Costa Rica

04 février 2018 14:59; Act: 05.02.2018 05:46 Print

Un candidat évangélique en tête du 1er tour

Fabricio Alvarado, pasteur évangélique hostile au mariage gay, est arrivé en tête du premier tour de la présidentielle dimanche.

storybild

Fabricio Alvarado prend un bain de foule. (Dimanche 4 février 2018) (Photo: AFP)

Sur ce sujet
Une faute?

Le député évangélique Fabricio Alvarado, hostile au mariage pour tous, est arrivé dimanche en tête du premier tour de l'élection présidentielle au Costa Rica. Comme aucun candidat ne semble en mesure de dépasser les 40%, le pays organisera un second tour le 1er avril.

Selon ces résultats portant sur 75,1% des bureaux de vote, Fabricio Alvarado, du parti Restauration nationale (évangélique), a remporté 24,9% des voix, suivi de l'ancien ministre Carlos Alvarado (sans lien de parenté avec Fabricio), du parti au pouvoir Action citoyenne (centre), avec 21,4%, au terme d'une campagne marquée par le débat sur le mariage homosexuel.

Comme aucun candidat n'a dépassé les 40% au terme de ce premier tour à la forte participation (65,9%), un second tour sera organisé le 1er avril. Arrivé troisième avec 18,9% des suffrages, l'ex-député Antonio Alvarez, 59 ans, du parti Libération nationale (PLN, social démocrate), a admis sa défaite en fin de soirée.

La campagne avait été dominée par la question du mariage entre personnes du même sexe, à laquelle Fabricio Alvarado, député et pasteur évangélique de 43 ans, s'est dit farouchement opposé. Le thème est devenu central à partir du 9 janvier, quand la Cour interaméricaine des droits de l'homme (CourIDH), institution émanant de l'Organisation des Etats américains (OEA), a exhorté les pays de la région à reconnaître le mariage gay: une évolution majeure en Amérique latine, où les homosexuels souffrent souvent de discrimination ou de violence.
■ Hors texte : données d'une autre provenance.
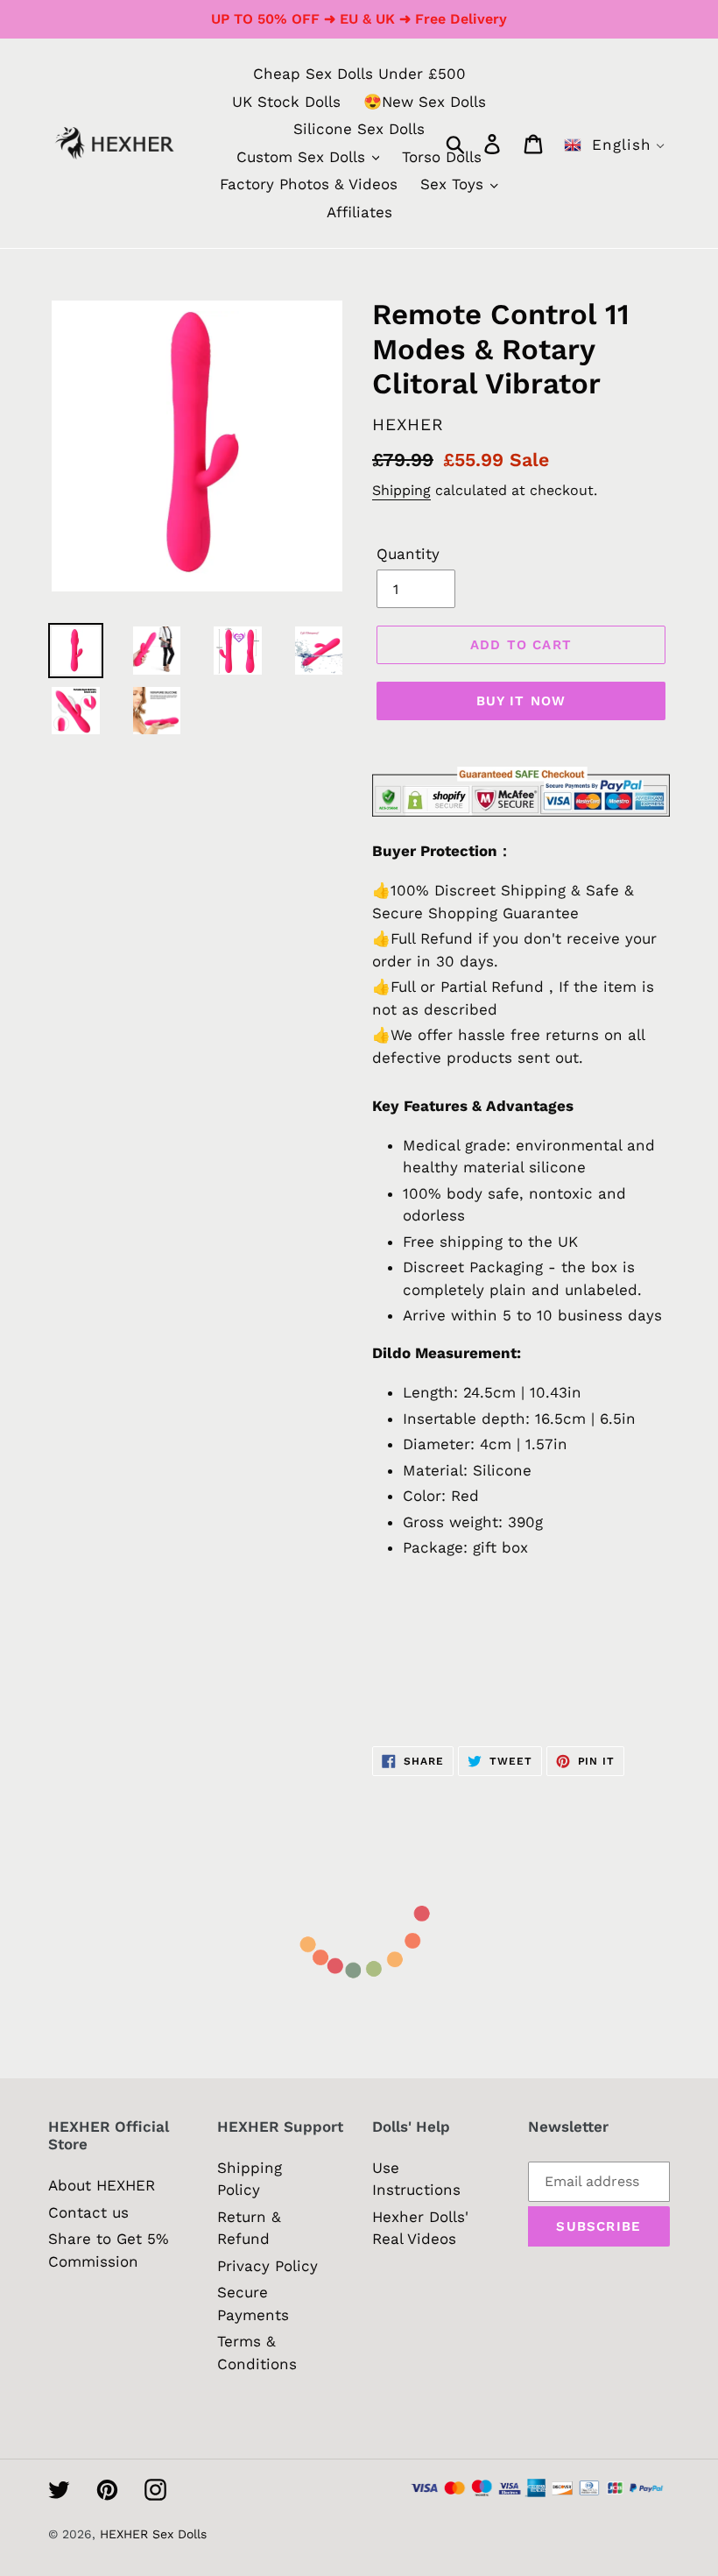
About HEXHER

Bien que non contraignant, cet appel exerce une pression sur les législations locales.

«Choc religieux»

Au Costa Rica, petit pays d'Amérique centrale connu comme un havre de démocratie et de stabilité politique, il «a provoqué un choc religieux, ce qui s'est répercuté dans les intentions de vote», selon le Centre de recherche et études politiques (CIEP). «La religion a joué un rôle très fort dans cette élection», renchérit l'analyste politique Carlos Chinchilla.

Pour le politologue Felipe Alpizar, directeur du CIEP, cela a réveillé la fibre conservatrice des habitants, dont les deux tiers (autour de 65%) rejettent tout à la fois le mariage homosexuel, l'usage récréatif de la marijuana, un Etat laïc, et l'avortement, même en cas de viol. «C'est peut-être conjoncturel (...) mais cela explique en grande partie la percée d'Alvarado», commente-t-il à l'AFP.

L'incertitude avait toutefois régné jusqu'à l'issue du scrutin, avec encore 36,5% d'indécis à quelques jours du vote, auquel se présentaient 13 candidats pour succéder au centriste Luis Guillermo Solis. Les 57 députés du Parlement monocaméral devaient aussi être choisis dimanche par les 3,3 millions d'électeurs.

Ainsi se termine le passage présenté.